• [GIVEN EXERCISE 1]: In the forum discussion of Cyrix processors, what frame rate did the POD83 score in Quake?
• [GIVEN EXERCISE 2]: Write the next part of the forum discussion of Cyrix processors, starting after its final sentence.

• [TEXT EXTRACT]:
--- BEGIN ---
Most of the (non 2.2V) 6x86/MII family chips were known to be poor overclockers (already near their limits at rated speeds -and relatively hot running as well), so increasing the core frequency wasn't very practical, but increasing the bus speed could have been more attractive. (at least from the heat generation standpoint -no higher core clock or voltage to increase heat dissipation)
I was actually wondering about that while reading the Red Hill CPU descriptions. They did specifically mention overclocking the K6 300 to 3x100 (and that it worked about 2 out of 3 times), and Cyrix was lagging in getting 100 MHz bus parts out in general (and 83 MHz -and to lesser extent 75 MHz- on many motherboards tended to be finicky, while 100 MHz was not).
A 2x100 MHz MII probably would have fared reasonably well against a K6-2 300 (for integer and I/O performance at least), and probably would have merited the "300" designation much more than the 3x75 and 3.5x66 parts.
I think you would enjoy reading the Ultimate 486 Benchmark Comparison and Cyrix 5x86 Register Enhancements Revealed (links are on my signature); it will answer some of your questions. There are easier to read PDF files in those links which make for great bedtime stories. Enabling the register feature FP_FAST on the Cyrix 5x86 boosted FPU performance by an average of 18%, and 39% in some tests. The average FPU performance of a 5x86-133 bests the POD83 by about 10 Pentium ratings (so the differance between a P90 and a P100). The exception seems to be with Quake, whereby a properly configured Cyrix 5x86-133 scored 18.4 FPS and the POD83 scored 20.8 FPS. If the Cyrix 100/120/133 data is linearly extrapolated to 150 MHz, a Cyrix 5x86-150 would marginally beat the POD83 in Quake. When overclocking a Cyrix 5x86, it is important to keep in mind that your mileage will vary; not all Cyrix 5x86 next generation features overclock well, however my tests have shown that the important ones seem to overclock.
--- END ---
• [DATASET EXCERPTS]:
--- BEGIN ---
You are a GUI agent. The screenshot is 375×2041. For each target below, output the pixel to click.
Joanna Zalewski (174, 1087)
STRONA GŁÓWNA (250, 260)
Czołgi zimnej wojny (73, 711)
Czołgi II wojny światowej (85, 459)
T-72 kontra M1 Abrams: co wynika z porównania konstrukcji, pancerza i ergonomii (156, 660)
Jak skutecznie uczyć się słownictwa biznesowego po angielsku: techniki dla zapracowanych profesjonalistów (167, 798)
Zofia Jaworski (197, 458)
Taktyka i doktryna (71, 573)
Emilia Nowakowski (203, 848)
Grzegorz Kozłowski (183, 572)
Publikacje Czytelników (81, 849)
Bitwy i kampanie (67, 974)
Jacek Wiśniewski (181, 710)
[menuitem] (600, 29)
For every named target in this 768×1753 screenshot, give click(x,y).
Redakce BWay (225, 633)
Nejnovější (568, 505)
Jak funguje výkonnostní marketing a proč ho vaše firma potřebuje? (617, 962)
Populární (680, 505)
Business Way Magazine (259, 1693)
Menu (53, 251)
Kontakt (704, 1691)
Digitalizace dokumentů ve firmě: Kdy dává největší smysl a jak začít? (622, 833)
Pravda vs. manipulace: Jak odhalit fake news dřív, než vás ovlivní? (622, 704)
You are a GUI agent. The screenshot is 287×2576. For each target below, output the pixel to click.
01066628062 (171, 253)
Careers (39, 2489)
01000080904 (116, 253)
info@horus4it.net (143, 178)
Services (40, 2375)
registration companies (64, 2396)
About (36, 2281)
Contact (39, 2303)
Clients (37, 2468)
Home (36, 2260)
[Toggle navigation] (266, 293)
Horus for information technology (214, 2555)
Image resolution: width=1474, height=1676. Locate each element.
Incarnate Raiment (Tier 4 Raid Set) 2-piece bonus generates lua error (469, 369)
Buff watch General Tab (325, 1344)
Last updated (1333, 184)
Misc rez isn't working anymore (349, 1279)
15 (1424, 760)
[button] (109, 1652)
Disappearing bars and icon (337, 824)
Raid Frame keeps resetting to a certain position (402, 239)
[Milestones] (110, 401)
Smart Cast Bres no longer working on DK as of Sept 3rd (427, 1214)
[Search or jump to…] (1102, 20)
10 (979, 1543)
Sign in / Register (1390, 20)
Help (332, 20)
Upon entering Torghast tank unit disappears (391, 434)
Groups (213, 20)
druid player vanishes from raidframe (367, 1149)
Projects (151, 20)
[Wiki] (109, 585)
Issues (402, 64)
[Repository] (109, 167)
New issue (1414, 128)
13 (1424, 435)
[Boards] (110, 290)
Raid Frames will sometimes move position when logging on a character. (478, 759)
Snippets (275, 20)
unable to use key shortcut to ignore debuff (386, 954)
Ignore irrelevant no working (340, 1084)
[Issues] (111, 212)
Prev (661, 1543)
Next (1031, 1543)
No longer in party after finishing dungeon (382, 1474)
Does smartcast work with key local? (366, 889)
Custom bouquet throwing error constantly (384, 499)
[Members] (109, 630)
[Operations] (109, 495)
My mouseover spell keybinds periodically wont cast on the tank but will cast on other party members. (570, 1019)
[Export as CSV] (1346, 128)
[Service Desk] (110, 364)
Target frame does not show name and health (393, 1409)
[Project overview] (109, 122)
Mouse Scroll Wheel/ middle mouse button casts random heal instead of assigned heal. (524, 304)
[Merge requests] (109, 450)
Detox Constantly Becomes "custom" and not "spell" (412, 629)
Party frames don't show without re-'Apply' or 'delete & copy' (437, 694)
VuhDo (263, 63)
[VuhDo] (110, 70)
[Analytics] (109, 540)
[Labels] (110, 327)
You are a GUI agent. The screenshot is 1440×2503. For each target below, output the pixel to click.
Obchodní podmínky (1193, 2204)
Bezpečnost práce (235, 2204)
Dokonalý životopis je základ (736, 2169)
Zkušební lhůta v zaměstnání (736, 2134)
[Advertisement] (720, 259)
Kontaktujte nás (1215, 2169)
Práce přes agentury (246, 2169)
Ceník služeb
--- END ---
• [TASK RESPONSE 1]: 20.8 FPS

• [TASK RESPONSE 2]:
Yes, that is very interesting and informative, and it addresses a lot of what I was wondering about except the issue of the 6x86 vs 5x86 FPU.
This is what the Ultimate 586/686 Benchmark Comparison will tell us. I plan on including the Cyrix 5x86's in this comparison since they are a sorta 486/686 hybrid. I'm pretty sure the 6x86's will win clock-for-clock for ALU performance since they included two, as opposed to one, integer unit. I also plan on running the 5x86-133 at 2x66 MHz to be a fairer comparison with the 6x86-133 MHz. I'll use the same sticks of RAM, graphics card, etc to be as consistant as possible.
The 6x86 should smoke the 5x86 for clock per clock ALU performance (it's got the dual pipelines and dual integer units for superscalar operation -plus added features not present of buggy/disabled on the production 5x86)
I/O performance should also be better due to the 64-bit bus of the 6x86. (obviously more so for comparing a non-overclocked 33 MHz bus 5x86 vs 66 MHz bus 6x86)
The FPU would definitely be the questionable part though. If the full 6x86 FPU was simple/small enough (in transistor count), they may have implemented it in its entirety in the 5x86 core. If so, that would mean 5x86 and 6x86 parts would have roughly similar per-clock FPU performance (with some variables due to I/O performance) and thus better FPU performance relative to PR ratings of 5x86 parts. (ie an 80 MHz 6x86 vs 120 MHz 5x86)
And this would also make that hypothetical Socket 5/7 5x86 even more interesting. (smaller chip, higher yields, higher clock speeds, and much better matched FPU+ALU performance to the Pentium relative to PR ratings than the 6x86 or k5)
Cyrix was targeting super low power consumption and reduced transistor count with their 5x86 series, which is probably why the die size is so small and the yields so high.
This very much matches the target of the Winchip as well. (though the 5x86 is more advanced than the Winchip -aside from the smaller cache- with generally better per-clock integer and FPU performane)
It definitely would have been interesting to see what Cyrix might have done with a socket 5/7 5x86 derivative to complement the 6x86 in the low end (after they moved away from socket 3 boards).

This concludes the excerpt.